The present study provides evidence of the impact of T2DM on HRQOL over 5 years in a large sample using a standardized, validated measure so that norm-based results are provided. However, the study has some limitations. The diagnosis of diabetes and diabetic complications were self-reported and could not be validated with laboratory tests or medical record reviews. However, this bias is similar between the groups compared in this study. Household panels, like the TNS NFO panel, tend to under-represent the very wealthy and very poor segments of the population and do not include military or institutionalized individuals. Glucose control, such as HbA1c level, was not collected in the SHIELD surveys, so its impact on the decline in HRQOL cannot be assessed in this study. It is possible that the detrimental impact of T2DM over the 5 years may in part be due to poor glucose control. The proportion of T2DM respondents receiving no diabetic medications increased over time from 19.2% to 26.8%. It is possible that some respondents had improved their glycemic control through diet and exercise thus lowering their need for anti-diabetic medications; however, SHIELD did not collect data to address this supposition.

Another factor limiting the interpretation of the data is that minimally important differences (MIDs) for the EQ-5D have not been identified for T2DM patients treated in clinical practice (rather than clinical trial populations). The MID of 0.07 for the EQ-5D index score has been suggested, although the MID was not derived within samples of patients with T2DM[3436]. Neither the T2DM respondents nor respondents without diabetes met the MID criterion for the change in EQ-5D index score.

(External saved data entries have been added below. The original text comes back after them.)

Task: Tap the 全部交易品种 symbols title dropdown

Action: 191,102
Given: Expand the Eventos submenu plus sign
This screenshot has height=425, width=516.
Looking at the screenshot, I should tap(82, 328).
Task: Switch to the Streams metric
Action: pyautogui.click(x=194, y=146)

In conclusion, health status of respondents with T2DM declined significantly over a 5- year period compared with respondents with no diabetes, indicating that the burden of disease has a long-term detrimental impact on HRQOL for adults living with T2DM. The significantly greater decline in EQ-5D index score in the T2DM group compared with respondents without diabetes, as well as the decline among T2DM respondents with diabetic complications, is likely to impact utility scores (fewer QALYs) for economic evaluations.